┌─ EXTRACT TO READ
Dec 10 – 14, 2018
Nordita, Stockholm
Europe/Stockholm timezone

Venue

Nordita, Stockholm, Sweden

Scope

  • Entangled and competing orders
  • Dynamic multiferroicity and coupled critical points
  • Dynamic orders and time orders
  • Transient dynamics and correlations
  • Dynamics of hidden orders
  • Discoveries of classical active matter
  • Dynamics of classical and quantum fluids
  • Hidden and odd frequency orders

Over the past century, the starting points in nearly any new study of condensed matter have been Fermi liquid theory and the associated Landau-Ginzburg-Wilson approach to phase transitions, supplemented with important concepts including localization and classification according to symmetry. These ideas are based on the fundamental notion of an ordered state characterized by a Landau order parameter and the emergence of quasiparticles corresponding to the broken symmetry that can often be approximated as non-interacting. This paradigm has been remarkably successful, with the most prominent example being the BCS theory of superconductivity and a Fermi liquid theory.

The conventional approaches for treating condensed matter described above have therefore been challenged recently. We see a growing library of states that do not display classic Fermi liquid behavior or conventional Landau orders, e.g., topological and non-local orders that go beyond the Landau-Ginzburg-Wilson approach. We also witness discoveries of many materials that exist on the verge of transitions to different types of ordered states. As a result, the conventional notion of well-defined quasiparticles no longer applies.

These developments are encapsulated within the new category of condensed matter known as “quantum materials”, which has stimulated a host of new ideas based on unconventional correlated, entangled, and topological orders. Importantly, entangled orders, where the description of one order is incomplete without specifying its entangled counterpart, are purely quantum in nature and thus inherent to these materials. These materials have been challenging to understand and model with traditional approaches, but also offer great potential for new functionalities (e.g., using multiferroic materials) tuned by varying external conditions (e.g., temperature and doping). Microscopic features (e.g., correlations, entanglement, novel orders in time domain like odd frequency superconductivity and topology) that determine the properties of quantum materials naturally reveal themselves in the time domain, since their temporal evolution is governed by the full Hamiltonian, which contains interactions. These interactions determine transient correlations and coherences in quantum materials.

Attendant with the developments on theory and modeling we see a rapid rise of new probes of matter, most prominently, MAX IV and ESS that are capable of revealing a new and exciting behavior of quantum matter at the short time scale with high spatial resolution.
└─
┌─ MATERIAL SUPPLIED
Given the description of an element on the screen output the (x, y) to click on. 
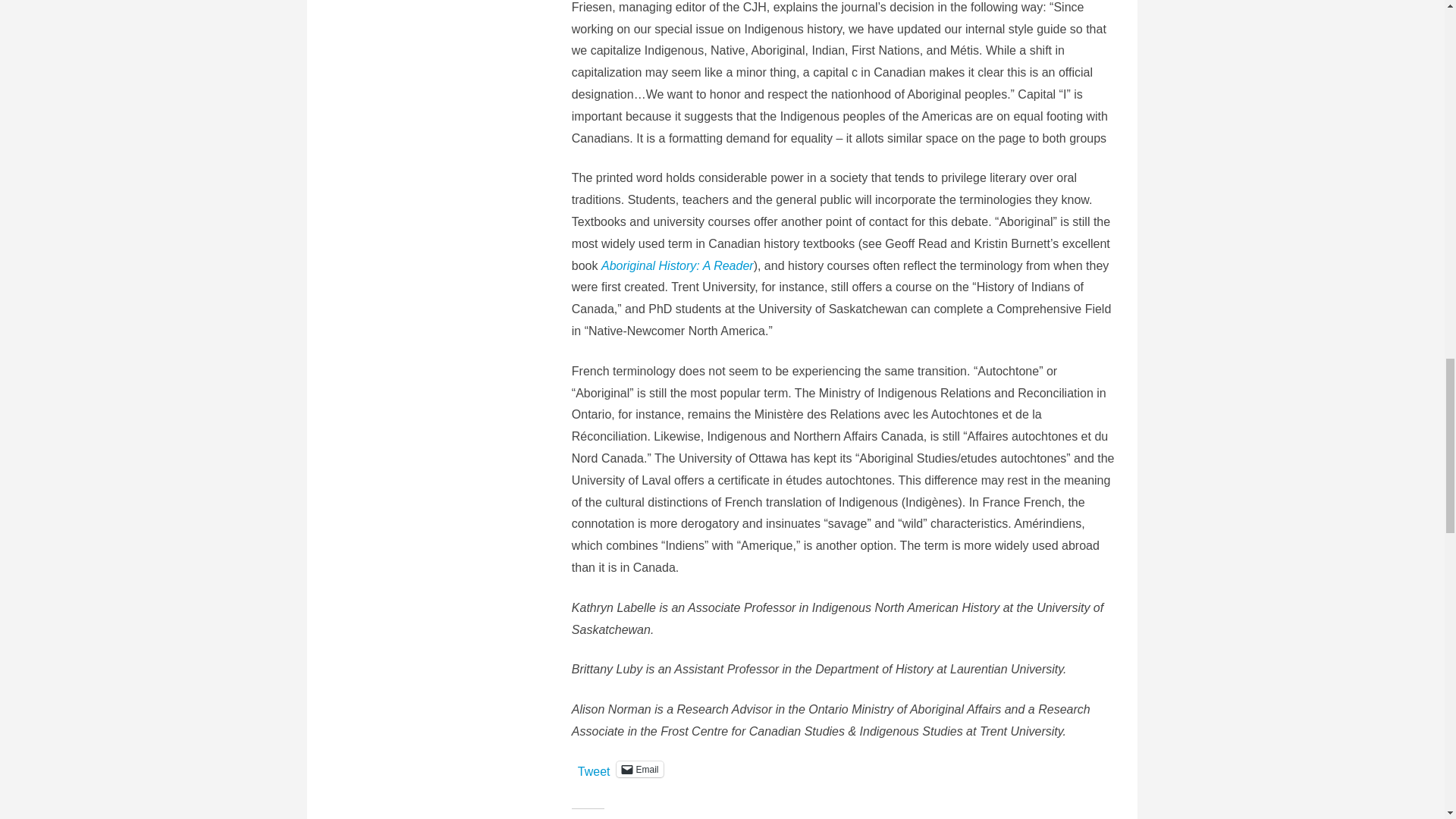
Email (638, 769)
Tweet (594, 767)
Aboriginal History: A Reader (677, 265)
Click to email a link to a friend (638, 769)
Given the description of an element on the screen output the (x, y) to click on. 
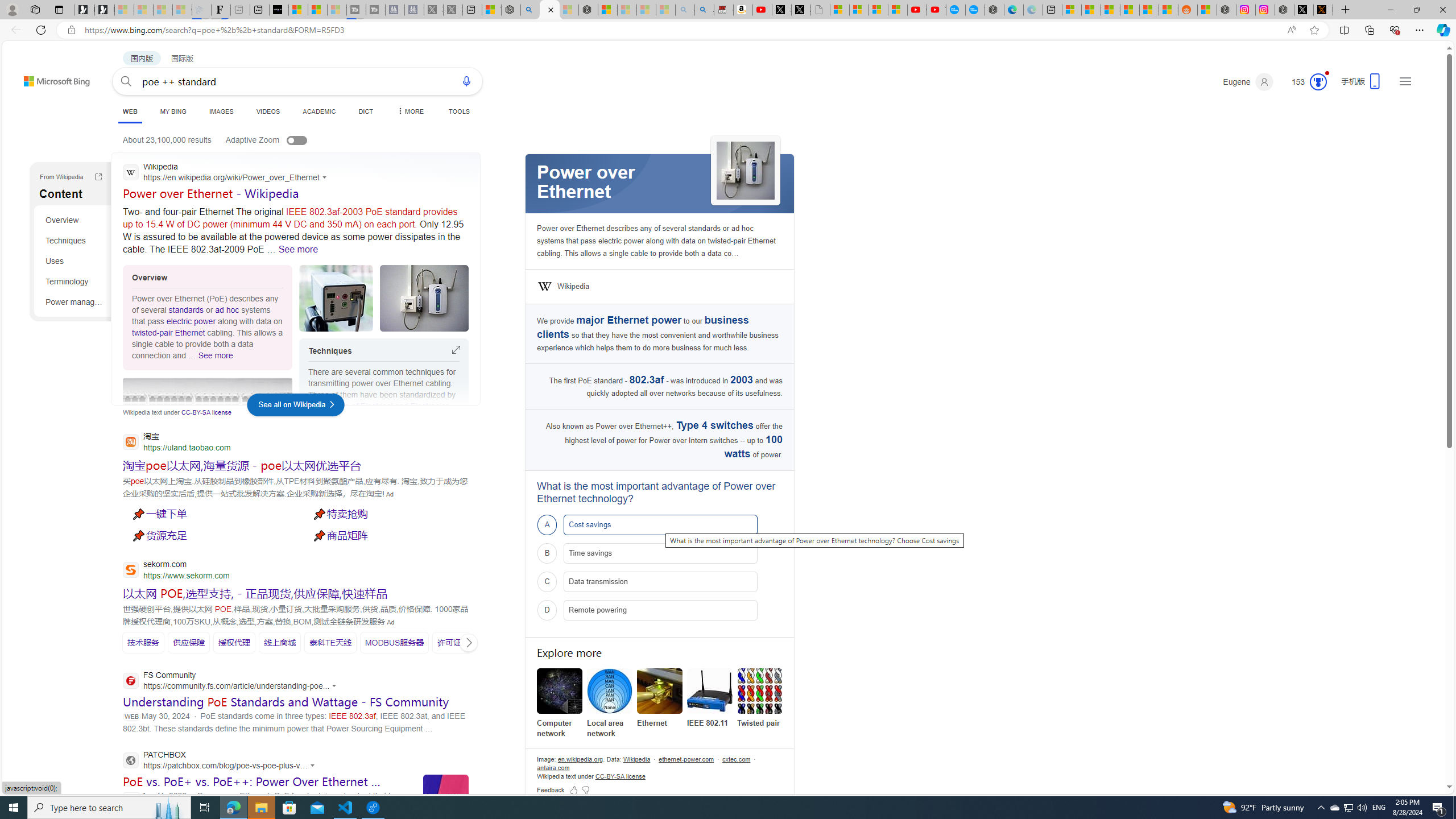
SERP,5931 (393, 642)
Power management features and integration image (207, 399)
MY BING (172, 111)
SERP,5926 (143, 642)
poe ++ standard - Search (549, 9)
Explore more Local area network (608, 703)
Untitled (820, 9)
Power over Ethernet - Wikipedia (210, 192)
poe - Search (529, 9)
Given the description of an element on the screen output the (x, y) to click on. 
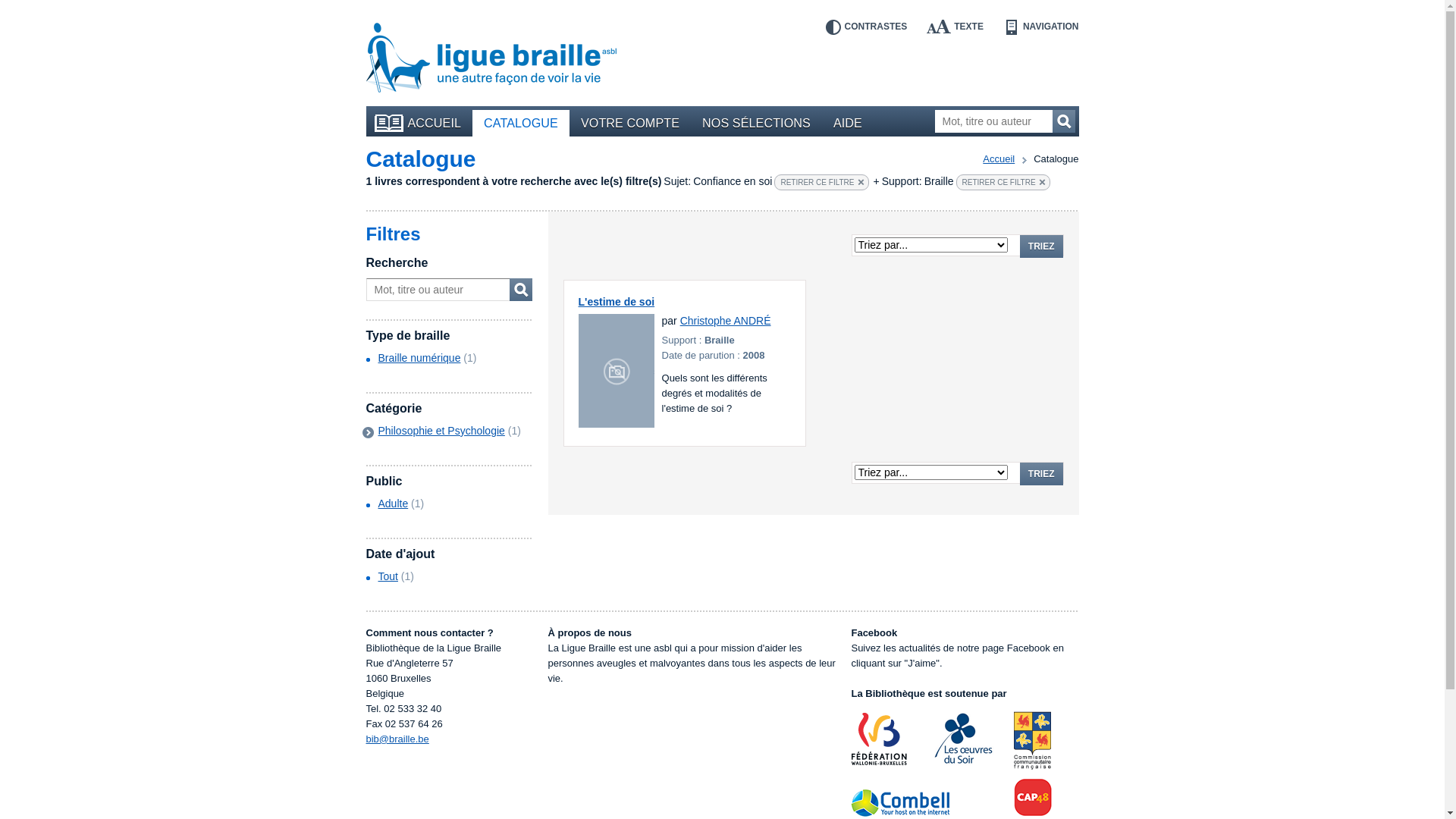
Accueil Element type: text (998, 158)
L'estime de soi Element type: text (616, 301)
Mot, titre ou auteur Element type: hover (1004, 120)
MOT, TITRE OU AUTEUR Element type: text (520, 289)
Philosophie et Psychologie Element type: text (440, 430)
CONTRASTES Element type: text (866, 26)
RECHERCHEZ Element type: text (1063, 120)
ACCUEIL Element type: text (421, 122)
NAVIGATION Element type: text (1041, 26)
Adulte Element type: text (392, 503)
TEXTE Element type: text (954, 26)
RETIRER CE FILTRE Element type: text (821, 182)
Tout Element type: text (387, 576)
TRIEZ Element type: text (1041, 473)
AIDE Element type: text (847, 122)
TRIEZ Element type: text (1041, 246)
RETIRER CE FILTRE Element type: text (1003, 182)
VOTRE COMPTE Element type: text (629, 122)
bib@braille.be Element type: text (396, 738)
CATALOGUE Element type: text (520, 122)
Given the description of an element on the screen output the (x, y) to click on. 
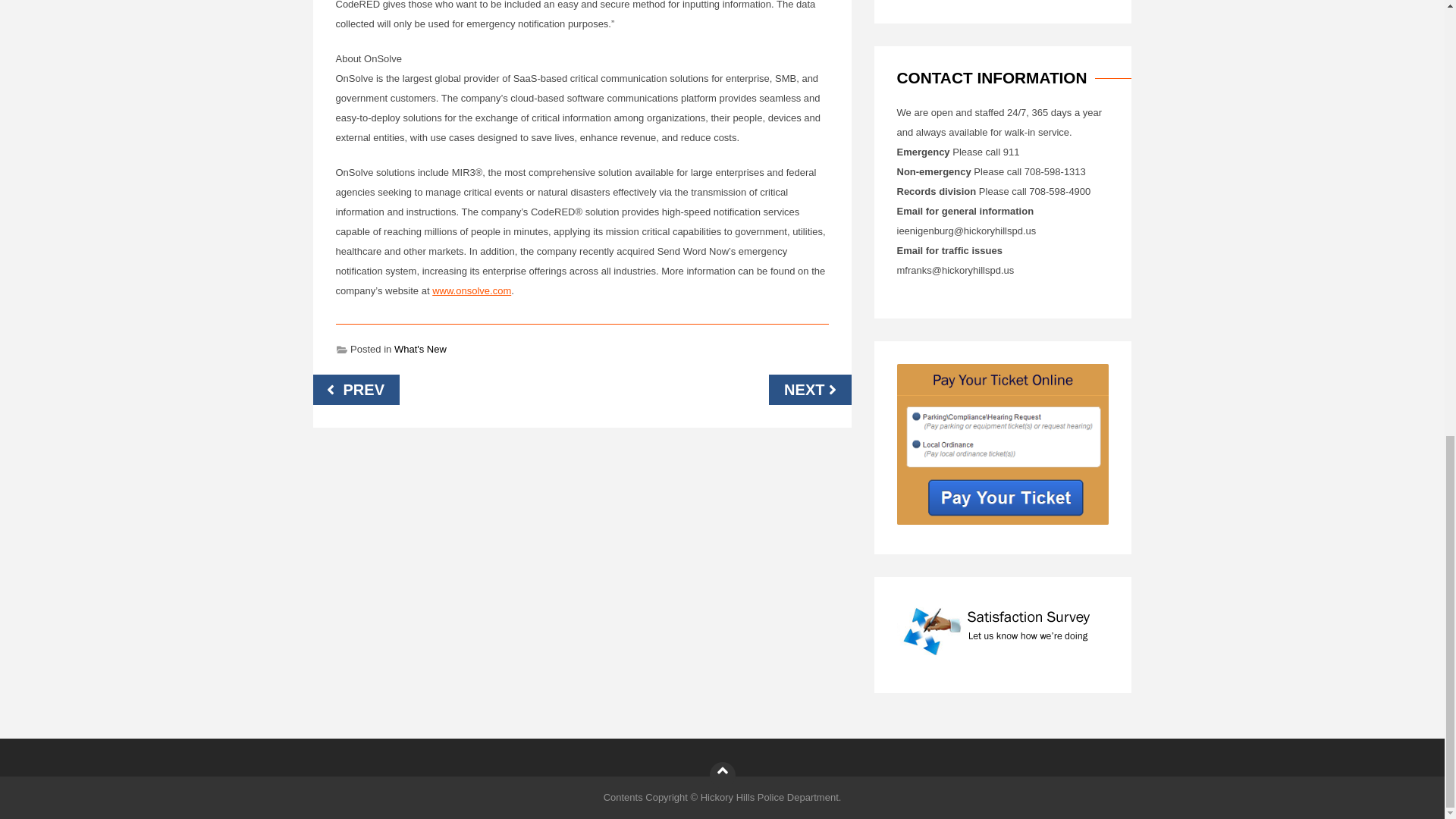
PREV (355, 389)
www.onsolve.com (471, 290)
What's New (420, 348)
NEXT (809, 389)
└─
* [BRIEF 1]: Output the passage of the Nordita workshop description starting with "Over the past" and going on through "Fermi liquid theory.".
* [BRIEF 2]: Pick up the Nordita workshop description on quantum materials right after its final sentence and keep writing.
This data has no connection to the Nordita workshop description.

* [TASK ANSWER 1]:
Over the past century, the starting points in nearly any new study of condensed matter have been Fermi liquid theory and the associated Landau-Ginzburg-Wilson approach to phase transitions, supplemented with important concepts including localization and classification according to symmetry. These ideas are based on the fundamental notion of an ordered state characterized by a Landau order parameter and the emergence of quasiparticles corresponding to the broken symmetry that can often be approximated as non-interacting. This paradigm has been remarkably successful, with the most prominent example being the BCS theory of superconductivity and a Fermi liquid theory.

* [TASK ANSWER 2]:
In a broader context, similar developments impact research on classical matter. To stimulate the exchange of ideas between classical and quantum matter research we will also have a lecture on the dynamic classical matter.

The workshop is coordinated with the KTH Materials Dialogue Day which is an annual event for materials related research at KTH Royal Institute of Technology. The 2018 Materials Dialogue Day takes place December 13 and is on the topic Quantum Materials.

Program and abstracts

[Program]

[Abstract booklet]

Confirmed invited participants

  • Stefano Bonetti (Stockholm University)
  • Piers Coleman (Rutgers University)
  • Philip Hofmann (Aarhus University)
  • Tsuyoshi Kimura (Tokyo University)
  • Johan H. Mentink (Radboud University)
  • Anna Pertsova (Nordita)
  • Christian Rüegg (Paul-Scherrer Institute)
  • Zhi-Xun Shen (Stanford University)
  • Oscar Tjernberg (KTH Royal Institute of Technology)
  • Björn Trauzettel (University of Würzburg)
  • Mats Wallin (KTH Royal Institute of Technology)
  • John Wettlaufer (Yale University and Nordita)
  • Val Zwiller (KTH Royal Institute of Technology)

Application

Apply here. Application deadline: 2 November 2018.

Accommodation

Nordita provides a limited number of rooms in the Stockholm apartment hotel BizApartments free of charge for accepted participants.

Please be aware that unfortunately, scammers sometimes approach participants claiming to be able to provide accommodation and asking for credit card details. Please do not give this information to them. For successful applicants, Nordita will be in touch via email regarding accommodation. If you are in any doubt about the legitimacy of an approach, please get in contact with the organisers.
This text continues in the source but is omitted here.